Parliament and Government are different things. You might think that obvious, but it’s amazing how many people confuse the two. Government does things, the House of Commons gives them the power to do so, and then we and the House of Lords scrutinise what they do. The Judiciary meanwhile are fiercely independent of both, and the Monarchy provides the invisible glue that holds the whole thing together. That is the great British Constitution in a nutshell. It’s the product of 1000 years of evolution; and it’s the best in the world.

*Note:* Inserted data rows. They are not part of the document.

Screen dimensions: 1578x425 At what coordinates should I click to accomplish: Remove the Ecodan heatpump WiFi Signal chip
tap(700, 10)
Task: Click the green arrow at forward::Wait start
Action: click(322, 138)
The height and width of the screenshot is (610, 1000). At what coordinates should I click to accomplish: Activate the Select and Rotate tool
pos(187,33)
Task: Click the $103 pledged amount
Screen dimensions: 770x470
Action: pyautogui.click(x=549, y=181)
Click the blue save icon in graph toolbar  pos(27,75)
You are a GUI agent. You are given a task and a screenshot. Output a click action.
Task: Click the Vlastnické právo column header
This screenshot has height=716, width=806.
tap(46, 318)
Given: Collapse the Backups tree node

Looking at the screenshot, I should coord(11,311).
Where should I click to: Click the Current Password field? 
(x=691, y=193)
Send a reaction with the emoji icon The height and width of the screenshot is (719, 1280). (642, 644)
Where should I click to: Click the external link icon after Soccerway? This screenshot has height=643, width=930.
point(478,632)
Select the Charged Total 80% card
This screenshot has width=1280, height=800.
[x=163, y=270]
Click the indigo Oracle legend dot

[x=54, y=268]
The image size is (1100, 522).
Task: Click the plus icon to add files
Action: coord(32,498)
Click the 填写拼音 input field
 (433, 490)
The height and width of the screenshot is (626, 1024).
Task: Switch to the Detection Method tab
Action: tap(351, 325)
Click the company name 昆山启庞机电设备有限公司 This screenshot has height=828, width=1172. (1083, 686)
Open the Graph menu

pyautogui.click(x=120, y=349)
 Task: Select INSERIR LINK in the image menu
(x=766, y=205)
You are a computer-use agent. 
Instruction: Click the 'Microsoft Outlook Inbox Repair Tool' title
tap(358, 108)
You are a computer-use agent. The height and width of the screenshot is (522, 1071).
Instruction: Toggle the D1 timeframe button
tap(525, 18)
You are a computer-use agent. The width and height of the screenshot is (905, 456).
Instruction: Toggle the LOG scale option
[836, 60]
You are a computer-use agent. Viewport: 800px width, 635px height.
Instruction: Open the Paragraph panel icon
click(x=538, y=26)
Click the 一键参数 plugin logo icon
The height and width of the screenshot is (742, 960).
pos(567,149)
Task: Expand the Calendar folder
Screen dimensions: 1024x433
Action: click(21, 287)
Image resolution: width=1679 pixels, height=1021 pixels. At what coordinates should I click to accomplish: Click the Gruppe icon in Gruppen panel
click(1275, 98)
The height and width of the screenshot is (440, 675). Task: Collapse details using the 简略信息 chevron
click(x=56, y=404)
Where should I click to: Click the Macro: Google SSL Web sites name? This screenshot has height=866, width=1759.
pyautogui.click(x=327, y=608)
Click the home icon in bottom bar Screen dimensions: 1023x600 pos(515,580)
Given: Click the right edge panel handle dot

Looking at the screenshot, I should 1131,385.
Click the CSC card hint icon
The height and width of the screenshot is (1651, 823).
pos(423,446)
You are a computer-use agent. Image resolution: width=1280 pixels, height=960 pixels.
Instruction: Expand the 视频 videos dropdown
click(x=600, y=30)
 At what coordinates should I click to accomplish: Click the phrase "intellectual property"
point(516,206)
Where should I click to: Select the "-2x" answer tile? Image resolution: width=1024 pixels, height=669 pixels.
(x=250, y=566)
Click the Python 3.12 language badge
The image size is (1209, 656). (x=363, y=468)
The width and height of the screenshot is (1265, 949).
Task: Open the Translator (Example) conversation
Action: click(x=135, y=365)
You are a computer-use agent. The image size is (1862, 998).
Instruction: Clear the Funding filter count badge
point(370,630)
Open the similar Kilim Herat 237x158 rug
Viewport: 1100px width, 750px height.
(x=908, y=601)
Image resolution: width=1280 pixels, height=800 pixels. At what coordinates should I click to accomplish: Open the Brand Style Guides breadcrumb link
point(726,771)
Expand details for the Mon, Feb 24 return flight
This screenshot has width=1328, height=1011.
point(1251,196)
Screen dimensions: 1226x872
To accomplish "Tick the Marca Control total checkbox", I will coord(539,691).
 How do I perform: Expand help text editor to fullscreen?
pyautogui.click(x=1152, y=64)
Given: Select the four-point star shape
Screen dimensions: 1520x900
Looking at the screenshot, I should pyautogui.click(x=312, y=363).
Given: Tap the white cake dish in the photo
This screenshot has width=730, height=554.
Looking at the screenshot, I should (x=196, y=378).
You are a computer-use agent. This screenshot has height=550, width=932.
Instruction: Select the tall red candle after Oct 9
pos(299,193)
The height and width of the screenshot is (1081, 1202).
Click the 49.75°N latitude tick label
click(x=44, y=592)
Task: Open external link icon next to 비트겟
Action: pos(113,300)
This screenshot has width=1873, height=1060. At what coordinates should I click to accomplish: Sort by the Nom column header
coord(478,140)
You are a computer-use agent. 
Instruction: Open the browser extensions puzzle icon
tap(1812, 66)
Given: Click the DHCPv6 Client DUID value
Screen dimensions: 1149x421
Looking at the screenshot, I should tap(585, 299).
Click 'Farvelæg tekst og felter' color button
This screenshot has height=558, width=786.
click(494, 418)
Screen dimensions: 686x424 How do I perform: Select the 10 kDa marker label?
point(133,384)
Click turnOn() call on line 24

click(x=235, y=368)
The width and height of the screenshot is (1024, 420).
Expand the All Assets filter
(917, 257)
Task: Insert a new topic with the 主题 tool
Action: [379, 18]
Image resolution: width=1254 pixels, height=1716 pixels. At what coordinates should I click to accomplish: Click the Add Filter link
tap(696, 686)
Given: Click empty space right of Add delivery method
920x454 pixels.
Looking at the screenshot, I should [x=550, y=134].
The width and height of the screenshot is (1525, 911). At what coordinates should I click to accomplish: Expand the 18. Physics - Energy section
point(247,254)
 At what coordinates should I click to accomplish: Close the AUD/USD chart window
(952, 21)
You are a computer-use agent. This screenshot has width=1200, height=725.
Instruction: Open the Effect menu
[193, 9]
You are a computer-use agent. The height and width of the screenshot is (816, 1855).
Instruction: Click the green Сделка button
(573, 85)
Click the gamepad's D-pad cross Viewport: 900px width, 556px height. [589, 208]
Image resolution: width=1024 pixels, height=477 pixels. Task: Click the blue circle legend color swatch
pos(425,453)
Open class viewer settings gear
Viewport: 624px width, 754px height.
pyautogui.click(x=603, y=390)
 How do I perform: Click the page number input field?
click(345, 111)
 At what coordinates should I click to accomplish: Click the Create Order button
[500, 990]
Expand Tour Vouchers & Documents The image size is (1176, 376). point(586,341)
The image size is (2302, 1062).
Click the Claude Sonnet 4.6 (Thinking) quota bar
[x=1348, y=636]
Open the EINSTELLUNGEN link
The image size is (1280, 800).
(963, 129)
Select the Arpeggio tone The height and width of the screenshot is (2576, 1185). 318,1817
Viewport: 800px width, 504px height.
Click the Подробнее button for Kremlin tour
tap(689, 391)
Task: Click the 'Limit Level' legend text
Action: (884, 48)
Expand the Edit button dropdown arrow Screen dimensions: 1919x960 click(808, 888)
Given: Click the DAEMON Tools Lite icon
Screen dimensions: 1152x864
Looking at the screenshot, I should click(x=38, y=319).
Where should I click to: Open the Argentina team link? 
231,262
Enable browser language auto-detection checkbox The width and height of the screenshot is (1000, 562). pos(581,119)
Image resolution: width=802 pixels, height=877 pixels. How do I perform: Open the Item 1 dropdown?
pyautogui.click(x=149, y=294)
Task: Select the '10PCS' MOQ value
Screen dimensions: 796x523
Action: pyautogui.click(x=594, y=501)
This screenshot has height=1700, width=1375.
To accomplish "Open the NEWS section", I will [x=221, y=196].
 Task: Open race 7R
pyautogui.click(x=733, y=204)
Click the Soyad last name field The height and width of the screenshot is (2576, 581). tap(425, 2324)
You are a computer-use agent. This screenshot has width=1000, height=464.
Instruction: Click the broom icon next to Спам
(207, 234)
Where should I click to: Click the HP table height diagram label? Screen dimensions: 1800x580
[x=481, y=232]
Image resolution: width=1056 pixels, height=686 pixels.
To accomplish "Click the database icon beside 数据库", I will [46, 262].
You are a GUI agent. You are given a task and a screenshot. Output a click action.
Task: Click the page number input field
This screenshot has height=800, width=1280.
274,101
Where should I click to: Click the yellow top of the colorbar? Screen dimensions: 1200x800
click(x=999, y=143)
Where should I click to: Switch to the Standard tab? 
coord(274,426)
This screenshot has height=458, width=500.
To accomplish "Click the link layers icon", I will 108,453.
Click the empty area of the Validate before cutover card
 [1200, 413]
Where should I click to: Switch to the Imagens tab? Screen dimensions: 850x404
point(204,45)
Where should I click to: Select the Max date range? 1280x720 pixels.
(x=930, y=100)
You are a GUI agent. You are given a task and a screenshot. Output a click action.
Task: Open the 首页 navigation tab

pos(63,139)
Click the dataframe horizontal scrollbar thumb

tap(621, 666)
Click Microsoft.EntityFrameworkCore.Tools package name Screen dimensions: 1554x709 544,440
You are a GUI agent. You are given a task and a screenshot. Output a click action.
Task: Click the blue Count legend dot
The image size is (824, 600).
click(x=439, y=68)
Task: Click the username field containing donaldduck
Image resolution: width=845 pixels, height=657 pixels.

A group of Ministers run each Department of State, with civil servants doing their bidding but at the same time constraining their political overlords. ”That would be very courageous of you, Minister; perhaps even unwise”, as ‘Yes Minister’ hath it. Secretaries of State have collective responsibility within the Cabinet; they empower the PM, but they also constrain what he can do.

That entire delicate infrastructure of checks and balances makes the British political system the least corruptible in the world. No-one has ever offered me a bribe. But if they did they would be wasting their money since (unlike members of the US House of Representatives), I have absolutely no powers of any kind.  Moreover, no individual minister can do anything without taking all of their colleagues, and indeed the thousands of civil servants in their department with them.

That’s why personality politics sits so uneasily with the British system. We all ‘love’ or ‘hate’ Boris, or Priti Patel, or Dominic Raab or Rishi Sunak. That’s the soap opera part of modern media-run British politics. Who’s up, who’s down? What did Boris have for Breakfast? Did you like Carrie’s (rented) wedding dress? These things are fun, but they are the flimflam of government and politics.

As it happens, I can tell you what Boris had for breakfast this morning, since I shared it with him – a very good bacon butty and black coffee under a marquee affair in the No 10 Rose Garden. It was a privilege to be one of six or so backbenchers invited in for breakfast and to let the PM have our views on how things are right now - and he got plenty of that. Chesham and Amersham, levelling up, HS2, housing and planning, Covid and lifting the remaining constraints; overseas travel and putting Mrs Merkel back in her box; UEFA officials swanning through the Covid restrictions. How refreshing it was to have the ear of the PM for an hour or so.

But then again, because of the balance of powers, there is in fact precious little he could actually do about most of the matters we raised with him. He can influence, of course; he can seek to persuade his colleagues to do something; he can explain what they are doing in the media. But he is only Primus Inter Pares - first amongst equals.

Just to be a bit soap opera for a moment, I happen to be a great fan of the PM. He has his faults - which amongst us does not? “He who is without sin should cast the first stone…”But he gets things done; he speaks in a very real way for ordinary people who may feel remote from the M-25 liberal elite who normally run Britain. That, I think, is why the Tories did so well in the Hartlepool by-election (and maybe Batley and Spen shortly as well); but did so badly in Chesham and Amersham. Boris is truly an icon amongst so many people who can see beyond some of his external failures to the strength which lies behind.

We don’t need a President in this country with executive powers; we need a non-Executive PM who can pull the great machine together and produce a country which is overall best for all of the people in it. I believe that Boris does indeed have those indefinable characteristics which make that possible.